La situation Le réflexe
Avis négatif sincère (attente, accueil) Réponse type en 4 temps, ton posé, invitation au canal privé.
Avis qui évoque une ordonnance ou un traitement Réponse générale sans confirmer la relation de soin ni les faits. Jamais de détail.
Faux avis manifeste ou concurrent Signalement à Google (spam ou conflit d’intérêts), dossier de preuves conservé.
Avis injurieux ou diffamatoire Signalement, capture d’écran, et avis d’un conseil juridique si la gravité le justifie.

Une seule règle ne souffre aucune exception : aucune donnée de santé, aucune confirmation de passage, dans aucune réponse.

Les questions qui reviennent

Il raconte lui-même son traitement dans l’avis, je peux en parler ?

Non. Le fait qu’un patient rende public un élément de sa santé ne t’autorise pas à le confirmer ni à le compléter. Le secret s’impose au pharmacien, pas au patient.

Je peux offrir un geste commercial pour faire retirer l’avis ?

Mauvaise idée : offrir un avantage contre le retrait d’un avis viole les règles Google, et solliciter de faux avis positifs relève des pratiques commerciales trompeuses. On répond, on améliore, on ne négocie pas les étoiles.

Faut-il répondre aussi aux avis positifs ?

Oui, sobrement : un remerciement bref, sans confirmer quoi que ce soit sur la personne. La régularité des réponses compte pour l’image et pour le référencement local.

Qui répond : le titulaire ou l’équipe ?

Peu importe qui tape, la responsabilité déontologique reste celle du pharmacien. Une validation avant publication et deux ou trois modèles de réponse écrits d’avance évitent les dérapages à chaud.

La juste doserelu et validé par Joseph Hobekkaya, docteur en pharmacie

Un avis injuste, ça pique, et c’est précisément là qu’on ne répond pas à chaud.
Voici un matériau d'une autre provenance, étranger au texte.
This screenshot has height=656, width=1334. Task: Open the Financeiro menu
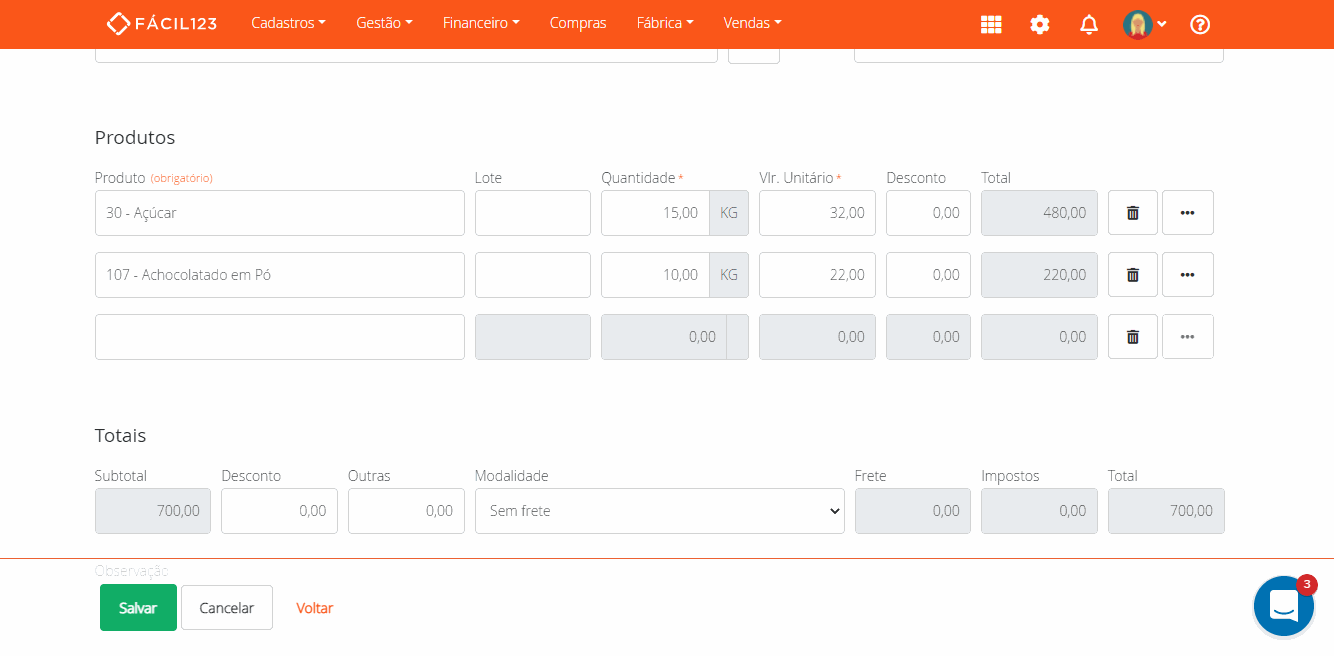(x=480, y=23)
Ma règle : la réponse doit pouvoir être lue par n’importe qui sans rien apprendre sur personne. On remercie, on regrette, on explique le cadre, on invite à passer. Et on garde en tête que les lecteurs jugent moins l’avis que la qualité de ta réponse.

Thomas, Inès et Sam sont des personnages pédagogiques fictifs qui font vivre les situations de comptoir.

Repères pour professionnels : le secret professionnel s’applique en ligne comme au comptoir ; vérifier le code de déontologie en vigueur et les recommandations de l’Ordre.